Based on his strong experience with high-level sports, Boris Derichebourg capitalized on his competitive faculties to develop a different entrepreneurial approach. He restructured the company and gave it a new life by developing new supporting sectors.

He travels the world in search of new models and services that will allow him to extend activities in France and internationally. Boris Derichebourg also attaches great respect to a large diversity within his teams and considers that differences represent a major force in the current company.
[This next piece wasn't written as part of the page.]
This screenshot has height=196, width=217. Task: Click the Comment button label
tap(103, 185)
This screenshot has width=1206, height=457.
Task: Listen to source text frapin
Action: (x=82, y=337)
As such Derichebourg Multiservices includes 112 nationalities and a number of employees with disabilities above the regulation.

In the space of a decade, Derichebourg Multiservices has become the benchmark player for outsourced services by proposing solutions to industry (aeronautics, nuclear, automobile, etc.), the service sector (Facility Management), urban space, and also by intervening as an expert in sourcing through its temporary work activities.

Continuing its development, the company today is present in 10 countries.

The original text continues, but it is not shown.